04 Aug 2015 | Posted by Carl Thomas

Research by Bloomberg and The Huffington Post is aiming to dispel some of the myths about immigration in the UK.

The Huffington Post has put together a list of points it says shows there is a major divide between what many British people believe about immigration and the reality of the situation.

It said that the majority of British workers are actually UK-born, at just over 26 million, with 4.9 million workers hailing from outside of the UK. It also pointed to the fact 13 per cent of the UK’s population was born overseas, rather than the 21 per cent most people believed when polled by Ipsos Mori at the start of the year.

Almost 16 per cent of the workforce is foreign-born, with around 60 per cent of these from outside the European Union. Fewer than four per cent came from Romania and Bulgaria. Chinese and Indian people are most likely to come to the UK to work.

The popular belief that more foreign workers come to the UK than any other EU nation was also shown to be unfounded.

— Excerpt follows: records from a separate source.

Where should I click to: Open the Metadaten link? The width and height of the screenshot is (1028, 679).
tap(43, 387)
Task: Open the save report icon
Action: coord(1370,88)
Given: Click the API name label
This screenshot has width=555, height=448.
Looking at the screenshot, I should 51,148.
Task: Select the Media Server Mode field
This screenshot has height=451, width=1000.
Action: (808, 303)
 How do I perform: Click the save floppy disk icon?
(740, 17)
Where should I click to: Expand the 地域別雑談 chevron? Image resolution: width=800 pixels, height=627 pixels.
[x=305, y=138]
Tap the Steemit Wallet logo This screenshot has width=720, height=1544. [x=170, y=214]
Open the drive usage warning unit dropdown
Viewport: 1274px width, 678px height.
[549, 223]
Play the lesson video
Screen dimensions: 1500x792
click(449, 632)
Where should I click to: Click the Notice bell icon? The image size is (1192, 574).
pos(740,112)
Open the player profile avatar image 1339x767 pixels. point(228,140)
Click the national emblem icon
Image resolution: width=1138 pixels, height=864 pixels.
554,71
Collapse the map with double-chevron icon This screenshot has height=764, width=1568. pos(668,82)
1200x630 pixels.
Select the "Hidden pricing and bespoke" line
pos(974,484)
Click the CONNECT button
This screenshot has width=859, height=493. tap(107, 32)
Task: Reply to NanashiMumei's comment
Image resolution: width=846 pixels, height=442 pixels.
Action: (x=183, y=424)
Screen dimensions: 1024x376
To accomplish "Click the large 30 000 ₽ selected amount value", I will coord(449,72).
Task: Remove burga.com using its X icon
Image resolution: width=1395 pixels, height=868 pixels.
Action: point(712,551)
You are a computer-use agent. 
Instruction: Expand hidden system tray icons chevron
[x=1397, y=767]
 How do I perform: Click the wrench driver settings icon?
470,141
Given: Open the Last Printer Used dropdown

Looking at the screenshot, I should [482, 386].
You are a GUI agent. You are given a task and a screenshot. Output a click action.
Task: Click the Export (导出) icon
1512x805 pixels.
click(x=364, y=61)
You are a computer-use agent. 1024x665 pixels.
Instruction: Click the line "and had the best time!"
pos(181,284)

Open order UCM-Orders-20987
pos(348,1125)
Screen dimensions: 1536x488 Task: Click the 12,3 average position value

The UK is actually the second most popular destination for immigrant workers after Germany, which had the highest level in both 2012 and 2013.

The main reason cited by immigrants coming to the UK was to work, followed by study, then joining someone already in Britain, according to figures from the Office for National Statistics.

Around two-thirds of those coming to the UK for work already have employment offers from businesses in the UK. This rubs against the British Social Attitudes Survey, published last year, which found that 24 per cent of Britons believed welfare was the main reasons people wanted to come to the UK. In fact, 93 per cent of people claiming benefits had UK nationalities.